Copy the following text about the comparator program word for word, without any changes.

--- Start PASSAGE PROVIDED ---

Synopsis
comparator [-c] [-C] [-d dir] [-h] [-m minsize] [-n] [-N normalization-spec] [-o file] [-s shredsize] [-v] [-w] [-x] source-tree-path…
filterator [-d dir] [-m minsize]
comparator.py
Description
comparator is a program for quickly finding common sections in two
or more source-code trees. It is named after a now-obsolete
astronomical instrument called a blink comparator that was used to
find moving objects in starfield photos. These reports tend to be
noisy; filterator is a postprocessor for comparator reports that
can apply significance filtering. comparator.py is a Python module
for interpreting comparator reports; filterator uses it.
How comparator works
comparator works by first chopping the specified trees into
overlapping shreds (by default 3 lines long) and computing a hash of
each shred. The resulting list of shreds is examined and all unique
hashes are thrown out. Then comparator generates a report listing
all cliques of lines with duplicate hashes, with overlapping ranges
merged. The output format can (not by coincidence) be stepped through
with the next-error function of Emacs.

--- End PASSAGE PROVIDED ---
--- Start SOURCE MATERIAL ---

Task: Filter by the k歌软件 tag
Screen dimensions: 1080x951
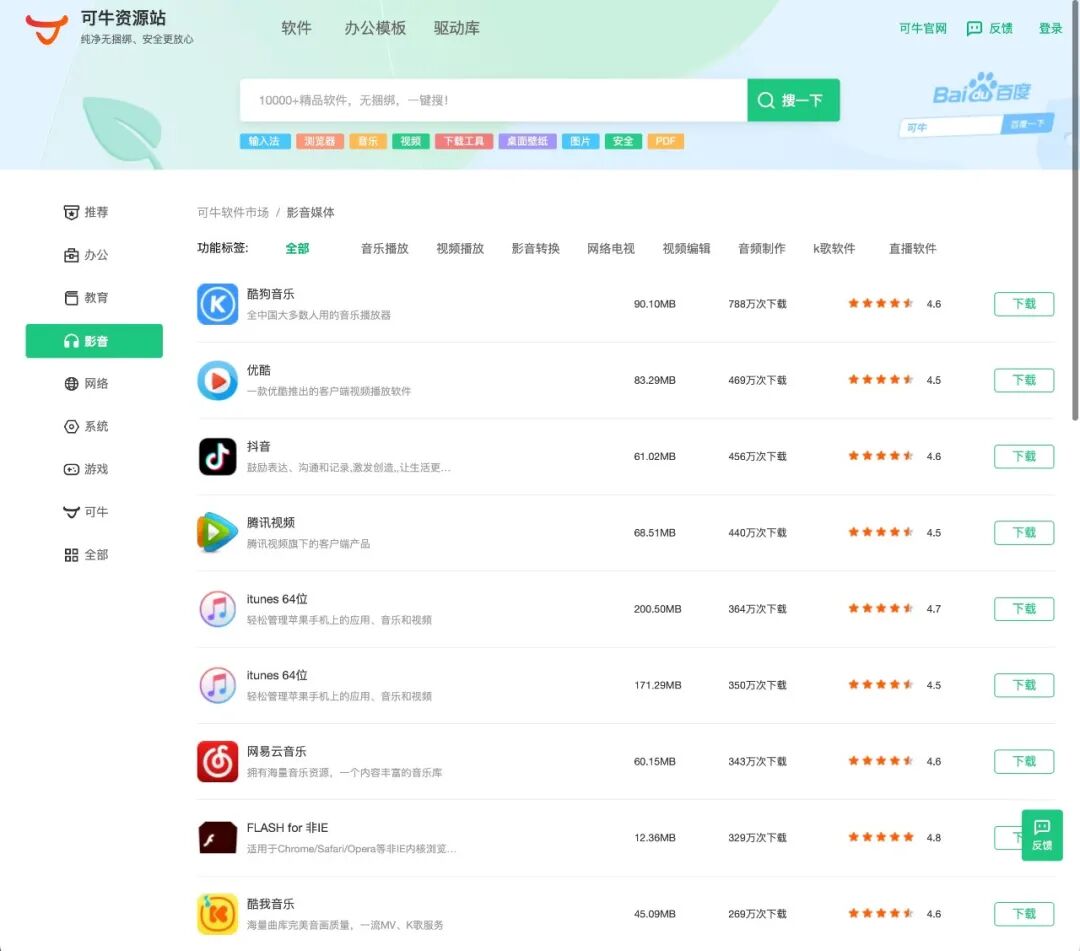Action: (834, 248)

--- End SOURCE MATERIAL ---

**RESULT OF THE EXERCISE:**
Synopsis
comparator [-c] [-C] [-d dir] [-h] [-m minsize] [-n] [-N normalization-spec] [-o file] [-s shredsize] [-v] [-w] [-x] source-tree-path…
filterator [-d dir] [-m minsize]
comparator.py
Description
comparator is a program for quickly finding common sections in two
or more source-code trees. It is named after a now-obsolete
astronomical instrument called a blink comparator that was used to
find moving objects in starfield photos. These reports tend to be
noisy; filterator is a postprocessor for comparator reports that
can apply significance filtering. comparator.py is a Python module
for interpreting comparator reports; filterator uses it.
How comparator works
comparator works by first chopping the specified trees into
overlapping shreds (by default 3 lines long) and computing a hash of
each shred. The resulting list of shreds is examined and all unique
hashes are thrown out. Then comparator generates a report listing
all cliques of lines with duplicate hashes, with overlapping ranges
merged. The output format can (not by coincidence) be stepped through
with the next-error function of Emacs.